Freud nos ensinou que o sintoma sempre carrega um ganho secundário. No caso do cansaço, esse ganho é a aura de importância: quem não tem tempo, supostamente, é porque é imprescindível. Esse narcisismo da utilidade impede que reconheçamos a brutalidade do processo — afinal, quem ousaria abrir mão de parecer indispensável num mundo em que existir é sinônimo de ser visto?

Byung-Chul Han fala do “homem de desempenho” como a metamorfose do sujeito disciplinar, mas é preciso ir além: o cansaço atual não é apenas consequência, é discurso. Ele produz sentido, molda narrativas, legitima identidades. Não se trata apenas de trabalhar muito, mas de ser visto trabalhando muito — daí o exibicionismo do burnout, o fetiche da agenda lotada, a ostentação das madrugadas produtivas no LinkedIn.

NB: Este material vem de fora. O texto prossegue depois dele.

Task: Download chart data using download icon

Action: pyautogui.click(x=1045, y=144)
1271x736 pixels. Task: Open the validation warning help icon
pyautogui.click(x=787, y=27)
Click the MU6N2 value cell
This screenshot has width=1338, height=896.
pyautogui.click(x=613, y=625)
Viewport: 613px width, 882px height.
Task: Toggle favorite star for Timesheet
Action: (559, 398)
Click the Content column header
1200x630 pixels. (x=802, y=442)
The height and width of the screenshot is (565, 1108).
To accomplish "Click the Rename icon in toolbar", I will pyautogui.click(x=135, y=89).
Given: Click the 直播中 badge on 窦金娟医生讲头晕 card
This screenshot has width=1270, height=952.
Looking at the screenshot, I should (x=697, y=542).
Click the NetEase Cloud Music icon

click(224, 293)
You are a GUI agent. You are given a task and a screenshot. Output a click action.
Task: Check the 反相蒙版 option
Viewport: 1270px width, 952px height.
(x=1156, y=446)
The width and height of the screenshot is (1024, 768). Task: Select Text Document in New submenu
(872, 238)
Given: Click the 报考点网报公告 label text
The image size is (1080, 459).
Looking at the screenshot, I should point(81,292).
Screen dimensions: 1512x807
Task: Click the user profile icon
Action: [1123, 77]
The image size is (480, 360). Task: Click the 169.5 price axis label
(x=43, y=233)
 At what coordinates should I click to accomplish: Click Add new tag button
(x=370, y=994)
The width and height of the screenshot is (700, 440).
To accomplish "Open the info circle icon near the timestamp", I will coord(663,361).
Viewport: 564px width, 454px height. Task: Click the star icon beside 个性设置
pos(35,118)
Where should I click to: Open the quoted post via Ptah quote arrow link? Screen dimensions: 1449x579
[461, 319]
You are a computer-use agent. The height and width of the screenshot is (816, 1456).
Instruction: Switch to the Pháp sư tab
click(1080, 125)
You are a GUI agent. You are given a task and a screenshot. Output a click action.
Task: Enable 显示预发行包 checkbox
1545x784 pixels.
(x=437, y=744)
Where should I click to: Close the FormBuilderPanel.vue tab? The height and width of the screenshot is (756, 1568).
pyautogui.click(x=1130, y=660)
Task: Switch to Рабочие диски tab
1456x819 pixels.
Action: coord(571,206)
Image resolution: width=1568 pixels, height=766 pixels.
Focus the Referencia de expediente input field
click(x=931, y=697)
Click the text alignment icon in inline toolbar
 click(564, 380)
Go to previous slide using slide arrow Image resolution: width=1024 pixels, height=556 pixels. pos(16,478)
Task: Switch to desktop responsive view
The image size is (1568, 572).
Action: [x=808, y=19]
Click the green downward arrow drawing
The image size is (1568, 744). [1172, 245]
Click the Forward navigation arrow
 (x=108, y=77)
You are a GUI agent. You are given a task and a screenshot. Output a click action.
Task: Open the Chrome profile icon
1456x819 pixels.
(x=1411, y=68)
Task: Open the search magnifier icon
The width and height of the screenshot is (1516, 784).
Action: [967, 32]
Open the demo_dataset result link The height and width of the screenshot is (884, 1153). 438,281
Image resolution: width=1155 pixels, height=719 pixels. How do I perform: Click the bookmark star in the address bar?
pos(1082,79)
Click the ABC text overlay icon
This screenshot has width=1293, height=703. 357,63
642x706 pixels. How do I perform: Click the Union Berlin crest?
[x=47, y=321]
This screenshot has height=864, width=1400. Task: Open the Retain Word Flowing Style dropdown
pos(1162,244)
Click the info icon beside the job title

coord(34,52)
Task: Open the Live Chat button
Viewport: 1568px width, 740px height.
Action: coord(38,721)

A moral do cansaço cumpre ainda um papel político: enquanto o sujeito permanece enredado na tarefa infinita de provar seu valor, não sobra energia para questionar as estruturas que o escravizam. A sobrecarga funciona como distração permanente: o esgotado não protesta, apenas implora por mais recursos para continuar se exaurindo. A crítica ao sistema se torna impensável, pois o sujeito teme que desacelerar revele não apenas a sua fadiga, mas a futilidade de todo o seu sacrifício.

Nesse sentido, o cansaço deixa de ser individual e se torna código coletivo: um idioma do esgotamento que aprendemos desde cedo, reforçado por pais que confundem disciplina com autoabandono, escolas que premiam quem não erra nunca e empresas que transformam ansiedade em combustível de lucro. A cultura da superação, idolatrada como virtude, nada mais é que a anestesia perfeita contra qualquer desejo de emancipação.

Pergunte-se: por que você se orgulha de não ter tempo? A quem serve esse orgulho? E se sua sensação de importância fosse apenas a moldura dourada de uma servidão que você chama de sucesso?